Only if we accept the NL assertion that persons have attitudes at
face value, as asserting that there is a "thing" associated with each
person that is the person's attitude.
 
    
... Maybe there is and maybe there
isn't a real set of all possible attitudes.  I don't know.  From what
I know of psychology and neurophysiology, I think we're a very long
way from a theory of attitude to which I would give cre
        
Oh, sure. Attitudes are part of a folk psychology, just as entities
like 'pool of water' are part of folk physics. But that is a
different kind of distinction. Do mirages exist? In a sense yes, in
another sense no. But we can certainly talk about them.
      
Yes. We talk about attitudes and mirages.  This talk is often very
useful.  It has survival value -- literally, in the case of my cancer
survival example.
 
    
...Fortunately, I don't think it is necessary to believe there really
*is* a set of all possible attitudes, and that each person really
*does* have an attitude that is an element of this set, in order to
accept the above theory as a useful representation of reality for
some purposes.
        
Quite. I think you are taking phrases like "really" too seriously here.
      
I don't think so.
 
    
The point I was making was that (in your example) the fact that the
ontology is formalized and has a formally described semantic theory
is not a sufficient grounds in itself for claiming that the worlds
it describes aren't real.
      
Of course!  The set of all human beings is real.  But I am not at all
sure that the set of all attitudes is real.  I think it may well be a
modeling fiction that is useful for some purposes, but will be
superceded by an appropriate scientific theory of attitude some day.
Even after it is superceded, the parts that were historically found
to be useful, e.g., models of how to intervene to affect cancer
patients' attitudes and thereby help them to live longer -- will
remain useful, even if a literal interpretation of the model's
assertions is factually incorrect.
 
    
If one believes that attitudes are real, then one can speak of sets
of them; also, in fact, if one believes they are not real.
      
Of course.
 
My point is that there may be aspects of the world that we describe
coarsely using nouns like attitude, that may be nothing at all like
what our theories assert them to be, yet those theories may still be
useful.
 
    
...I can make perfectly good use of this theory, while thinking that
the idea of a set of all possible attitudes is utter nonsense.
        
Yes.

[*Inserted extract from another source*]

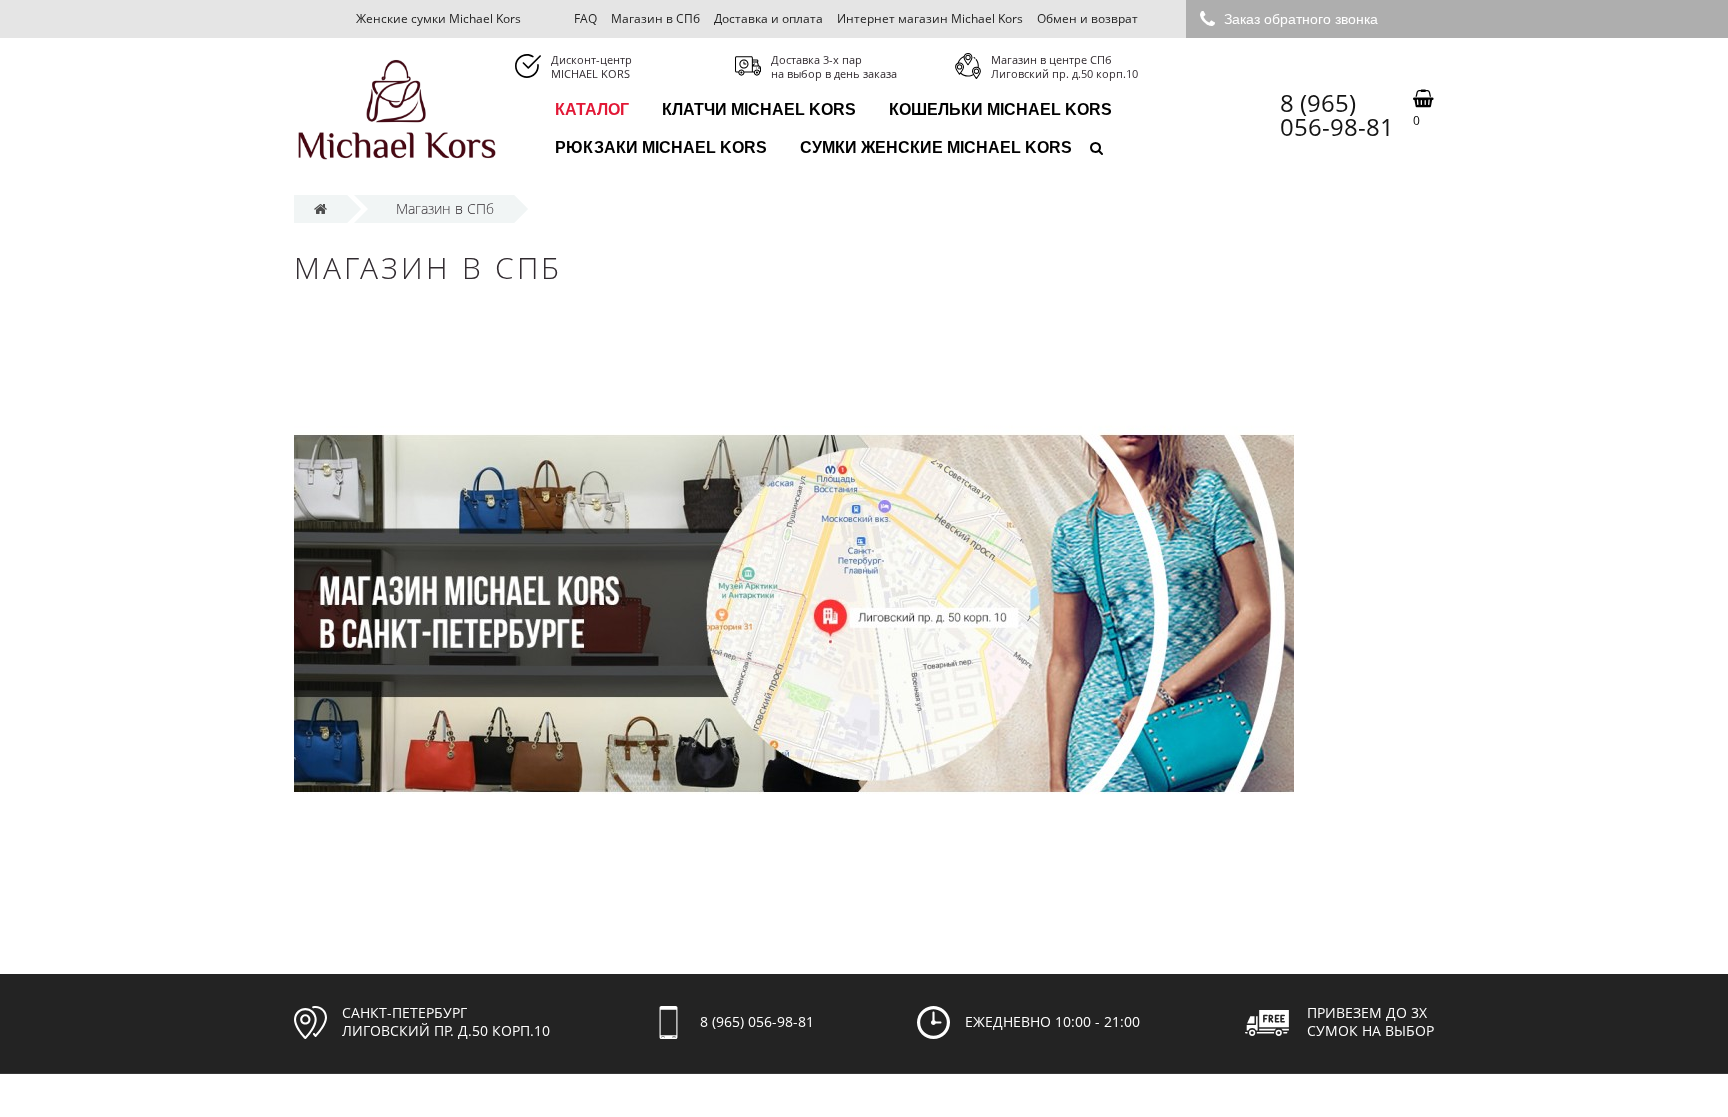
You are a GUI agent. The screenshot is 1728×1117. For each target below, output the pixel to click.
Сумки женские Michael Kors (936, 147)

Ontologies can be wrong and yet still useful.
      
Right.
 
    
...I don't think one needs to believe that
the Universe really is a set in order to make effective use of
logical theories that represent the Universe as a set.
        
True, but my original point was rather the inverse: one can believe
the universe is a set, without thereby being obliged to abandon ones
belief that it is populated with real things. I think we agree on
this as well.
      
We are in violent agreement on both points.